> [EXTRACT PROVIDED]
※ ※ ※

The Procuress (Vermeer)

The Procuress
Artist Johannes Vermeer
Year 1656
Medium Oil on canvas
Dimensions 143 cm × 130 cm (56 in × 51 in)
Location Gemäldegalerie Alte Meister, Dresden

The Procuress is a 1656 oil-on-canvas painting by the 24-year-old Johannes Vermeer. It can be seen in the Gemäldegalerie Alte Meister in Dresden. It is his first genre painting and shows a scene of contemporary life, an image of mercenary love[1] perhaps in a brothel. It differs from his earlier biblical and mythological scenes. It is one of only three paintings Vermeer signed and dated (the other two are The Astronomer and The Geographer).

It seems Vermeer was influenced by earlier works on the same subject by Gerard ter Borch, and The Procuress (c. 1622) by Dirck van Baburen, which was owned by Vermeer's mother-in-law Maria Thins and hung in her home.[2]

The scene

The woman in black, the leering coupler, "in a nun's costume",[3] could be the eponymous procuress, while the man to her right, "wearing a black beret and a doublet with slashed sleeves",[4] has been identified as a self portrait of the artist.[5] There is a resemblance with the painter in Vermeer's The Art of Painting.

The man, a soldier, in the red jacket is fondling her breast and dropping a coin into the young woman's outstretched hand.[6] According to Benjamin Binstock the painting could be understood as a psychological portrait of his adopted family.[7] Vermeer is in the painting as a musician, in the employ of the madam. In his rather fictional book Binstock explains Vermeer used his family as models; the whore could be Vermeer's wife Catherina[8] and the lewd soldier her brother Willem.[9]

The three-dimensional jug on the oriental rug is a piece of Westerwald Pottery. The kelim thrown over a barrister, probably produced in Uşak, covers a third of the painting and showes medaillons and leaves.[10] The instrument is probably a cittern. The dark coat with five buttons was added by Vermeer in a later stage.

※ ※ ※

> [PROBLEMS]
a) Answer these questions from the article on Vermeer's The Procuress:
(i) In which Dresden museum is the painting held?
(ii) Besides The Procuress, which two paintings did Vermeer sign and date?
(iii) What kind of pottery is the jug on the oriental rug?
b) Carry on the article on Vermeer's The Procuress, starting after its last sentence.

Records from a data source:
※ ※ ※

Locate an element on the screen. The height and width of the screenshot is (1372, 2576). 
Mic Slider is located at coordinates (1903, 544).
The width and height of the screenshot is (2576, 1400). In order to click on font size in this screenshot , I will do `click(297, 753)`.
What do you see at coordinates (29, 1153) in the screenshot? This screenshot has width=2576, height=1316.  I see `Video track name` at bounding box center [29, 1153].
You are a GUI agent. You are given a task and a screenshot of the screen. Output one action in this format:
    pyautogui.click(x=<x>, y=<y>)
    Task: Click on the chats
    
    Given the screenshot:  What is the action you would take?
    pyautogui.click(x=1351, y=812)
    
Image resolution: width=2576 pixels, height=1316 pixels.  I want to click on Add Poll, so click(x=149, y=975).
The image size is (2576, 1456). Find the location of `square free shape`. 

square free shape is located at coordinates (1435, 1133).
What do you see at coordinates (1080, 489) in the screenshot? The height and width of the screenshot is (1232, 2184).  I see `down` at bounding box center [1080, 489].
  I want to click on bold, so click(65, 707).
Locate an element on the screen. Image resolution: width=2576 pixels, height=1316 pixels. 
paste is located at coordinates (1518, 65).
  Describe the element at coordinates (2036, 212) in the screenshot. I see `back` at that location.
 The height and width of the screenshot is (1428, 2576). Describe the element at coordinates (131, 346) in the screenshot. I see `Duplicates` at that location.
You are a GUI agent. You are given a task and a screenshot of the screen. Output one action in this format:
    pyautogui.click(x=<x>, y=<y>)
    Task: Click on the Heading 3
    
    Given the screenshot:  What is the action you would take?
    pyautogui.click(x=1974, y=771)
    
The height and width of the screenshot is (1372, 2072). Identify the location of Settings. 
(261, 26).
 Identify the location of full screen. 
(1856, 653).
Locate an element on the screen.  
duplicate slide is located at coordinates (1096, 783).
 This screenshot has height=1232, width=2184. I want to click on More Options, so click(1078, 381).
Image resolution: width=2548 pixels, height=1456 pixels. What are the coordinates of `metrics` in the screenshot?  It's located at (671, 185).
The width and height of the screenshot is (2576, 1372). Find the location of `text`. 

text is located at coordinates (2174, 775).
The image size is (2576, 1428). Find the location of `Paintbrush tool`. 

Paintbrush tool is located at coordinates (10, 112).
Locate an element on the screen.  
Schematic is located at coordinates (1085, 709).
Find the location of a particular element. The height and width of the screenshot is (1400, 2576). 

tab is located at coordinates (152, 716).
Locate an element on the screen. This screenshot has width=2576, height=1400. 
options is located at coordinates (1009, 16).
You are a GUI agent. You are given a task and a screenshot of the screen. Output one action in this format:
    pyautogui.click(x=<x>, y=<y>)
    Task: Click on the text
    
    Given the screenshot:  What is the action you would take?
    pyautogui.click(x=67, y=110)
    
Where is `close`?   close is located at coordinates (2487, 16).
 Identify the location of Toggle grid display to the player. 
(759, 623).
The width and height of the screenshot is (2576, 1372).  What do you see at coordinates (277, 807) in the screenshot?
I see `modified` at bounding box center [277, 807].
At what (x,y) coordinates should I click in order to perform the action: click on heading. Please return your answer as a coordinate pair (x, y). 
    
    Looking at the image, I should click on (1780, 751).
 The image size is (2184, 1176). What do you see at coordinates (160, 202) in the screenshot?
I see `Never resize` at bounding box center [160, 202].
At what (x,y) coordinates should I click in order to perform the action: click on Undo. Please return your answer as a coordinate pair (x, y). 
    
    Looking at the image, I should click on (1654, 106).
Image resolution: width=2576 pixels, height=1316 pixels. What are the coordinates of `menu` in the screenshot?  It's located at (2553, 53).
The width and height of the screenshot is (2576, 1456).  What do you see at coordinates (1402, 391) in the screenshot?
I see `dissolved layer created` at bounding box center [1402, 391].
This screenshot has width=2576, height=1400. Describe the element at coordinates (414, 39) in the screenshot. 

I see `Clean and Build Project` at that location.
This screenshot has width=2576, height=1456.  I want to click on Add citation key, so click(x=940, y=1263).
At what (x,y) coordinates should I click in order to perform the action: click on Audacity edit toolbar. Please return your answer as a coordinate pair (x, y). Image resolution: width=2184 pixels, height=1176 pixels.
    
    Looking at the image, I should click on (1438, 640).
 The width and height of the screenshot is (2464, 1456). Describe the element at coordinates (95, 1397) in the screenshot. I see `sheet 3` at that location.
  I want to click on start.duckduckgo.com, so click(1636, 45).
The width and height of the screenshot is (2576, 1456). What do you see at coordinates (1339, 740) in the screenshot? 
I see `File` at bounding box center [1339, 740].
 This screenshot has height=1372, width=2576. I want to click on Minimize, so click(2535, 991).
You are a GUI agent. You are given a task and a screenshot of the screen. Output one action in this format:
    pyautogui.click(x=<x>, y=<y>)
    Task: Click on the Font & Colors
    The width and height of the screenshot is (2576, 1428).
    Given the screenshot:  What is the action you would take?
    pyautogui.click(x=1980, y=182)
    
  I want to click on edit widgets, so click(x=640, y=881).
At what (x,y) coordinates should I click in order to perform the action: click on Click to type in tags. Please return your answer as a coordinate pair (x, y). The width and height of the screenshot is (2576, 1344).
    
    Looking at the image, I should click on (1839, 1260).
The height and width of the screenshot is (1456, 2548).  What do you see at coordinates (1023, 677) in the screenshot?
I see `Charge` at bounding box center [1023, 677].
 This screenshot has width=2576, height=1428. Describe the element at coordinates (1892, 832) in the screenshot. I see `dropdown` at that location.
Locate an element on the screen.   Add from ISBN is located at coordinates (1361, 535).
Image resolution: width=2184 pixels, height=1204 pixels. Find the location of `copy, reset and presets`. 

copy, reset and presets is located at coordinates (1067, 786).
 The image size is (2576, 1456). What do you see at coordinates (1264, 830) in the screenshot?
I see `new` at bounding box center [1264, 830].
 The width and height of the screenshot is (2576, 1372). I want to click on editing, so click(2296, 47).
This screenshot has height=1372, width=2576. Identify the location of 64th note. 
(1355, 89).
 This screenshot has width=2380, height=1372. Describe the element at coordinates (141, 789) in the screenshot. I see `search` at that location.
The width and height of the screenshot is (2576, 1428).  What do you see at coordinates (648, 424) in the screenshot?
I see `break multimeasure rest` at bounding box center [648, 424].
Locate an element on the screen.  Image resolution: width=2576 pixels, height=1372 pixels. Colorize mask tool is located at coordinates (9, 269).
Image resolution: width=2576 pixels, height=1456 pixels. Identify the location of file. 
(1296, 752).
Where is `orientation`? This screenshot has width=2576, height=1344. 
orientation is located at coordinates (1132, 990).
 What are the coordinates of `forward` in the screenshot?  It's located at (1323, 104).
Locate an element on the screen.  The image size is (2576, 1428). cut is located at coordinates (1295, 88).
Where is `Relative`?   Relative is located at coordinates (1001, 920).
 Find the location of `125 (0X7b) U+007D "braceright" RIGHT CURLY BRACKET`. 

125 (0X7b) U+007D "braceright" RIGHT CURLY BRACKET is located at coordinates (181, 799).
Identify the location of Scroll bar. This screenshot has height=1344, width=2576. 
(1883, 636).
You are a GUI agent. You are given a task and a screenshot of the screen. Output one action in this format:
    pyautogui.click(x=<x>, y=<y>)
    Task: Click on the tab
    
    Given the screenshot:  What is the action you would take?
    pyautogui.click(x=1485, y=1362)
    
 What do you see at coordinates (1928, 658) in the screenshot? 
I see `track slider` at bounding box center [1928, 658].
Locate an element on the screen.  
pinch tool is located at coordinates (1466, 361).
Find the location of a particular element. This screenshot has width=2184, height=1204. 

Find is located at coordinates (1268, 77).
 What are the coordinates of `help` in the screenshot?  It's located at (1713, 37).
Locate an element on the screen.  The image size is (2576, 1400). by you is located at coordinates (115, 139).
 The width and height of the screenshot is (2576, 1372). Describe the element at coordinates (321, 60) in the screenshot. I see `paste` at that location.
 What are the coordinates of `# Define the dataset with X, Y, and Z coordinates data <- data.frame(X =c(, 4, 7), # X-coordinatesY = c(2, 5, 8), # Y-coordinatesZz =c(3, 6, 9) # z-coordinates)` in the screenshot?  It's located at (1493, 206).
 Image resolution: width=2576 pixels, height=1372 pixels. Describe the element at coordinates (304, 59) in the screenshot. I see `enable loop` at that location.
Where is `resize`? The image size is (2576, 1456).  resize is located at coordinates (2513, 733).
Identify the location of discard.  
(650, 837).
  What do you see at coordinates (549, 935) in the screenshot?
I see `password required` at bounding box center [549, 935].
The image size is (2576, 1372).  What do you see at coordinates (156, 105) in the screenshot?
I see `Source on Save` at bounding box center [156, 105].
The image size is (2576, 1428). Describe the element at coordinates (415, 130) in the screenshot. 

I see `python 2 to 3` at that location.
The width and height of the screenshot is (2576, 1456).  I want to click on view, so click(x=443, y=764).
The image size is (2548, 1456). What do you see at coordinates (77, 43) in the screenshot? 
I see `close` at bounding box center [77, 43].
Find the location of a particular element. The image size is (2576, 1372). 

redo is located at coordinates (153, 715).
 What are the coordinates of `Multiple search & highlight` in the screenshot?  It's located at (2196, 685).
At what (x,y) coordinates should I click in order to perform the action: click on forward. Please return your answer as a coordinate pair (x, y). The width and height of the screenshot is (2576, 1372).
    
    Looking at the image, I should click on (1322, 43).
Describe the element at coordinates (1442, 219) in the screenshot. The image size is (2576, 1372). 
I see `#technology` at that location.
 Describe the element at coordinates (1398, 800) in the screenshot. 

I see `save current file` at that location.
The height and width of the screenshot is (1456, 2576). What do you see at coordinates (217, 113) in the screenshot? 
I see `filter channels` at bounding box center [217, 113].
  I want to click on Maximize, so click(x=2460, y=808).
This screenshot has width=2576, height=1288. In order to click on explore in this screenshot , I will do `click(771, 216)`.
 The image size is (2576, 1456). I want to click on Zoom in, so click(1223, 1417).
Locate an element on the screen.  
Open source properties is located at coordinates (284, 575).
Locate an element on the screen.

※ ※ ※

> [EXERCISE RESULTS]
a)
(i) Gemäldegalerie Alte Meister
(ii) The Astronomer and The Geographer
(iii) Westerwald Pottery

b)
In 1696 the painting, being sold on an auction in Amsterdam, was named "A merry company in a room". According to Binstock this "dark and gloomy" painting does not represent a didactic message.[11]

Reception

Dirck van Baburen, The Procuress, 1622, oil on canvas, Museum of Fine Arts, Boston. The painting was owned by Maria Thins, mother-in-law of Johannes Vermeer, who reproduced it within two of his own paintings.[12]

Some critics have thought the painting is atypical of Vermeer's style and expression, because it lacks the typical light.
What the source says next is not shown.